CREEC calls on AG, DA to approve compensation for Clarence Moses-EL, falsely imprisoned for 28 years.

Clarence Moses-EL was falsely imprisoned for 28 years.  After he was released, the former Denver D.A., Mitch Morrissey, decided to retry him.  This jury found him not guilty, and he’s now free after losing the best part of his life.  Susan Greene has a complete — and hair-raising — description of the case in her Colorado Independent article.  I urge everyone to sign the petition on Change.Org urging the current D.A. Beth McCann and the Colorado Attorney General, Cynthia Coffman, to approve compensation for his lost years, and not force a third trial.  Tomorrow is the deadline, so please sign today!

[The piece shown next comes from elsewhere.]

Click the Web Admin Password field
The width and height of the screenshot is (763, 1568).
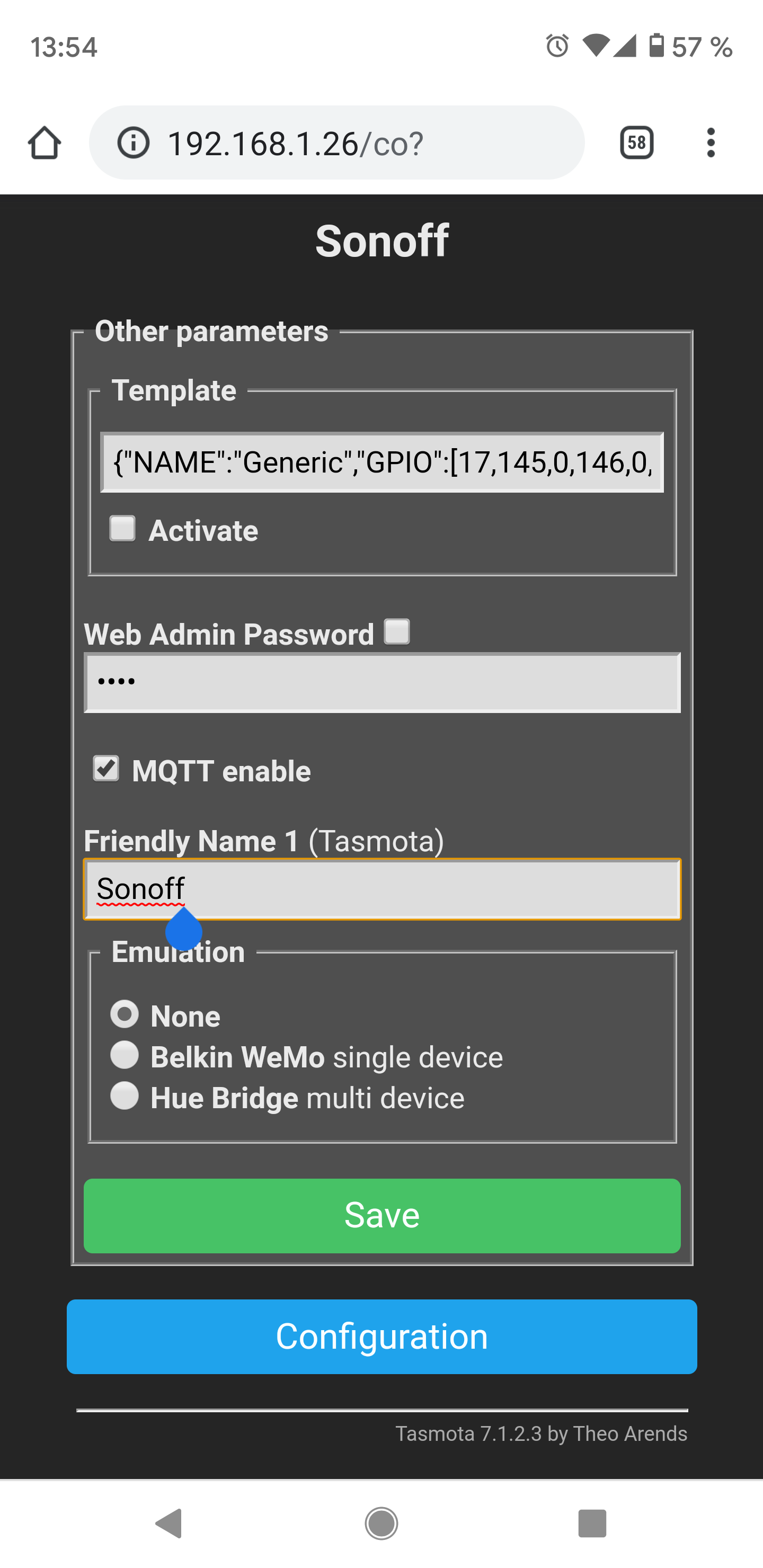382,682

Below is CREEC’s letter to Ms. Coffman and Ms. McCann:

January 25, 2018

Cynthia H. Coffman
Colorado Attorney General
Ralph L. Carr Judicial Building
1300 Broadway, 10th Floor
Denver, CO 80203
Cynthia.Coffman@coag.gov

Beth McCann
Denver District Attorney
201 W. Colfax Ave.
Denver, CO 80202
Beth.McCann@denverda.org

RE: Compensation Due Clarence Moses-EL

Dear General Coffman and District Attorney McCann:

I am writing to urge that you not oppose compensation for Clarence Moses-EL.

The Civil Rights Education and Enforcement Center is a Denver-based nonprofit devoted to protecting civil rights in all walks of life. My Co-Executive Director, Tim Fox, and I are both Colorado lawyers and Denver residents — and we are both devoted to the integrity of the justice system in the state and the city we love.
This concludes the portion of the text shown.